30-year migration of `The Bird'

OTHER VOICES

The Kickoff

July 26, 2006|By MICHAEL ROSENBERG | MICHAEL ROSENBERG,DETROIT FREE PRESS

When Mark Fidrych comes back to Michigan, as he did twice this month, he immediately becomes The Bird. He is still famous here, 30 years after he did anything fame-worthy. When people recognize Fidrych, what do they ask about?

"The season," he said.

It needs no clarification. He really only had one.

The year was 1976, which was perfect. If Mark Fidrych had come along 15 years earlier or 15 years later, he wouldn't have had such universal appeal. In 1961, many would have been appalled by his showmanship; in 1991, they would have figured he was a phony.

But 1976 was just right for the pitcher they called The Bird. In 1976 a man could be different without being an outcast; he could have long hair and talk to the baseball before he pitched without too much backlash. And ballplayers still were part of the working class. (He made the major league minimum of $16,500.)

Fidrych didn't just talk to the ball. When somebody got a hit off him, he spit out his gum and refused to use that ball again. He jumped over the white lines on his way to the mound. He got his nickname, The Bird, because minor league manager Jeff Hogan said he walked like Big Bird.

He was famously unsophisticated. The stories abounded: He didn't know who Yankees star Thurman Munson was. He always checked pay phones for loose change. His wardrobe was so raggedy, general manager Jim Campbell had to buy him a suit.

Fidrych had to be seen to be believed. This explains why Tiger Stadium attendance shot up every time he pitched.

Did he see himself as eccentric?

"No," he said last week in his thick Massachusetts accent. "I saw myself as a ballplayah."

So why do people remember him so well?

"Ah," he said, "I was a winnah."

And this leads to the next question people ask Fidrych:

"What happened to your arm?"

In 1976, Fidrych was 19-9 with a big league-best 2.34 ERA. He started the All-Star Game ... at 22.

But after one season, Fidrych's major league career was more than half over. He injured his knee in spring training in 1977, came back healthy, and then ...

"I was playing Baltimore in Baltimore and about the fifth inning something happened," Fidrych said. "The arm just went dead."

He had torn his rotator cuff.

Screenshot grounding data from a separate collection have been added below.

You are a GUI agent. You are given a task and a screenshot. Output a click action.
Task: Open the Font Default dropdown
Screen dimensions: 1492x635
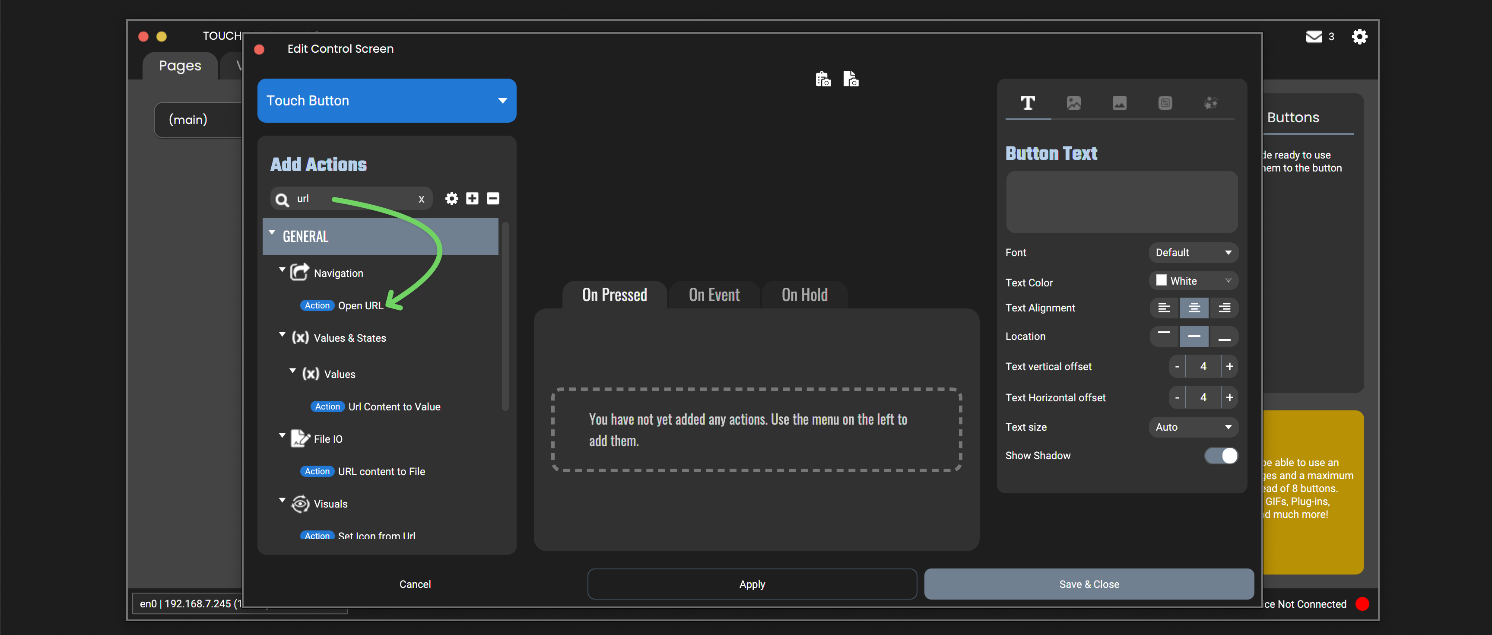1193,253
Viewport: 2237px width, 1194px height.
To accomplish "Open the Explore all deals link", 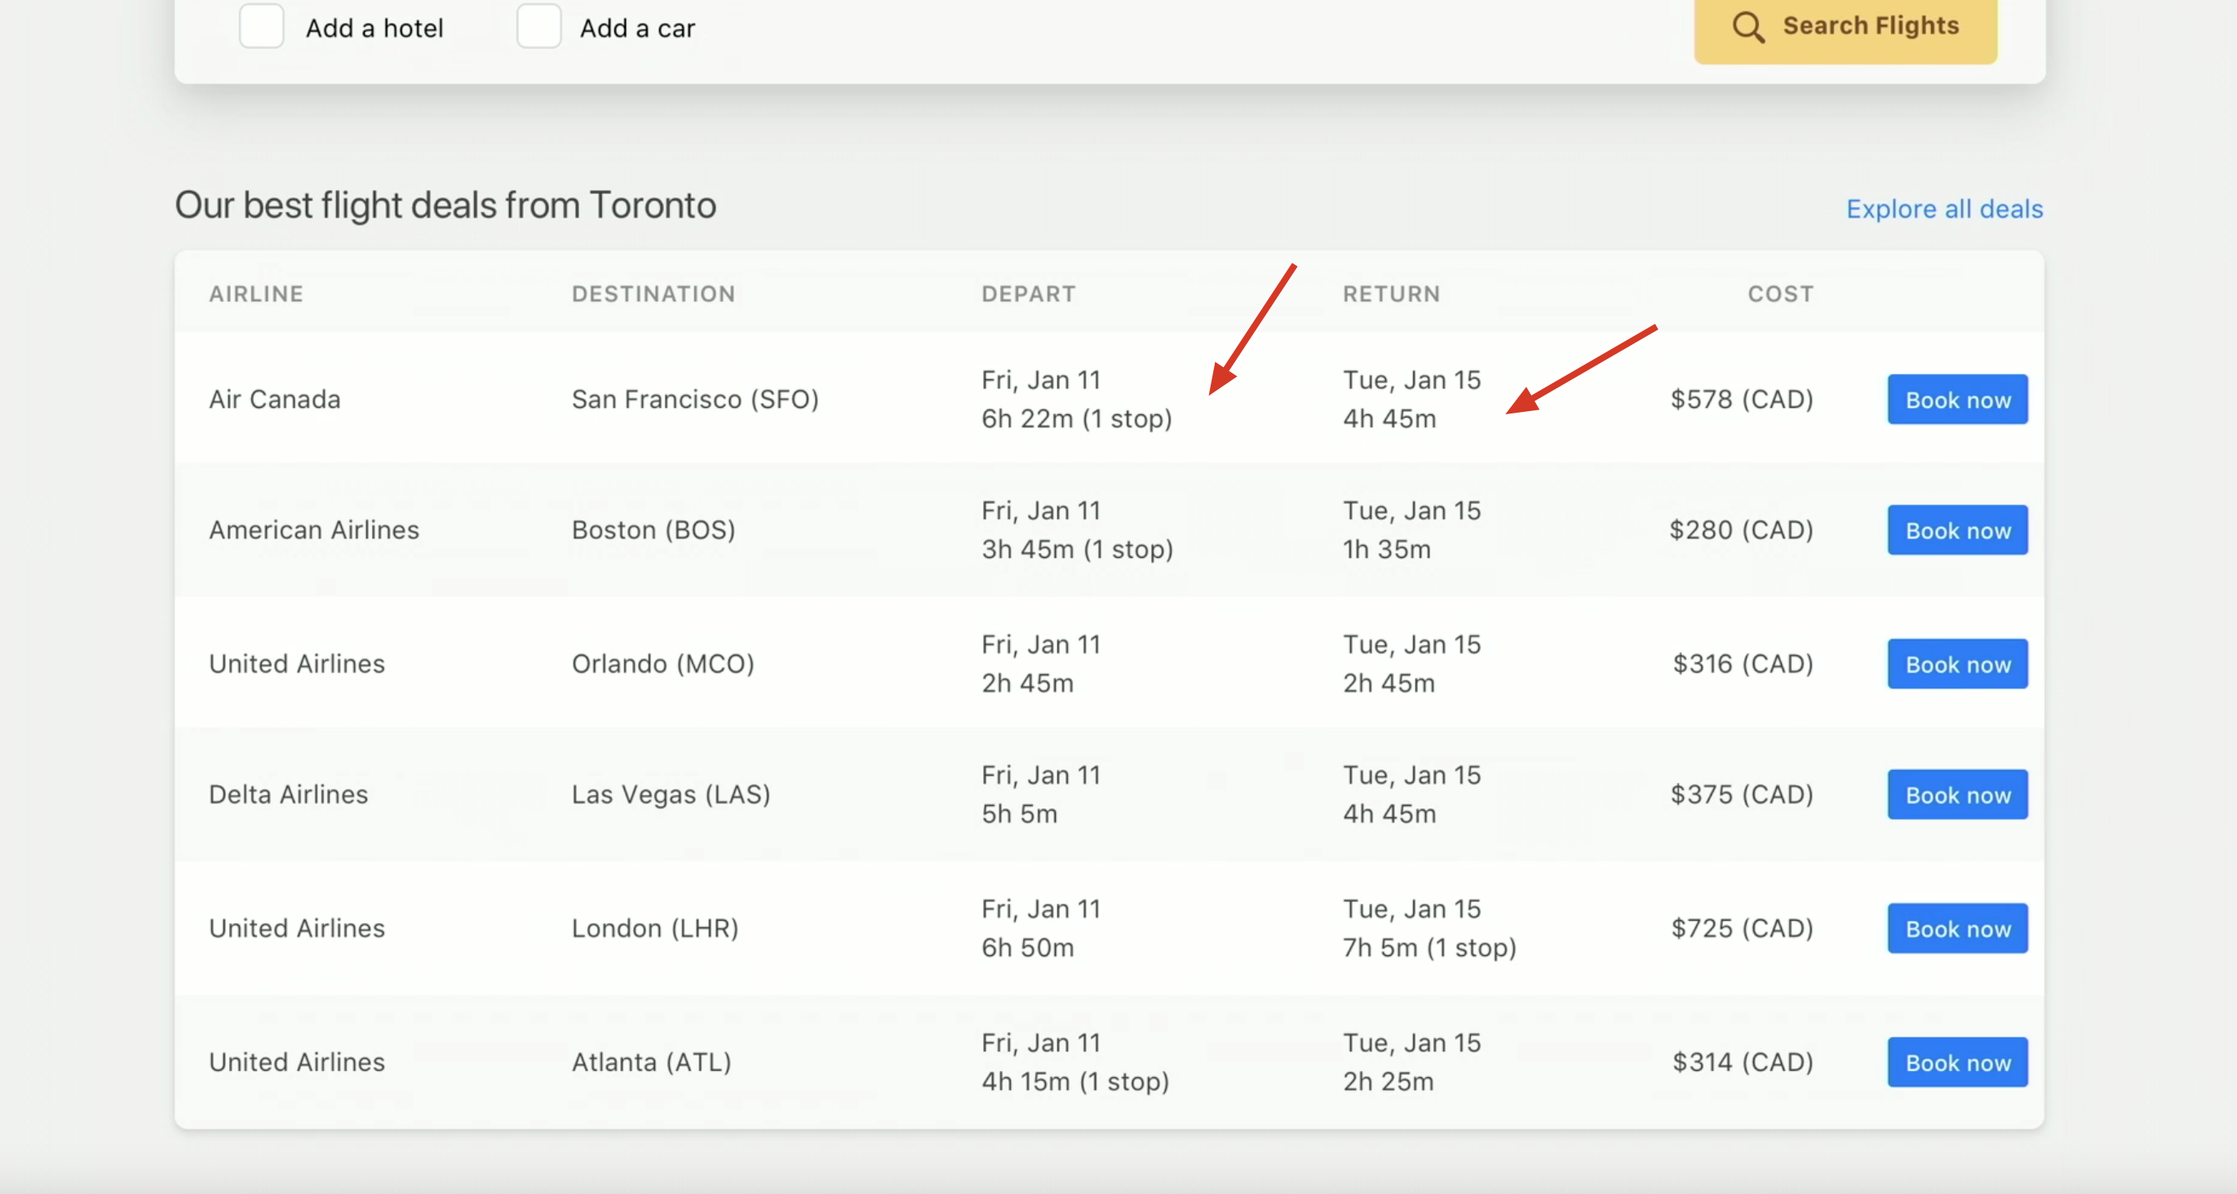I will pos(1943,209).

He was about to live every pitcher's nightmare, except he didn't know why. Nobody diagnosed the torn rotator cuff until 1985.

By that time, Fidrych had been out of the majors for five years. He started only 27 games after 1976, compared to 29 that year. (Of those 29, he completed 24, which might explain the rotator cuff injury.)

Fidrych thought about buying an auto repair shop with the money he made in baseball, but by the mid-1980s, cars were becoming more high-tech, and that didn't appeal to him. He bought a dump truck instead.

He has been driving it ever since in his native Massachusetts. On some jobs he helps lay sewer pipe. Once a week, he helps out at his mother-in-law's restaurant, Chet's Diner in Northborough, Mass.

Fidrych likes driving the truck but, at 51, he'd like to scale back and do more promotional work.

Through it all, Fidrych is always the innocent. He did his own grocery shopping after games. He lived in Michigan year-round.

"I had the sunrise in my bedroom and the sunset on my porch," he said of his Belleville home. "You couldn't beat it."

The sun set quickly on Fidrych -- of course that's as much of his story as his success. So much of sports' appeal lies in the known. We find out, definitively, who has the best team each year, and almost every athlete's contribution is quantifiable.

Maybe that's why Fidrych's story endures: We never found out how good he would have been -- whether he was a one-year wonder or a Hall of Famer.

After The Season and the arm, people ask Fidrych about himself. It's as though life ended for him in 1976. (In fact, he got married and has a daughter and seems quite happy.)

They ask: Is everything OK?

"And you go, `Yah,'" Fidrych said. " `Everything is.' They show concern. I'm a lucky guy to have that."

Michael Rosenberg writes for the Detroit Free Press.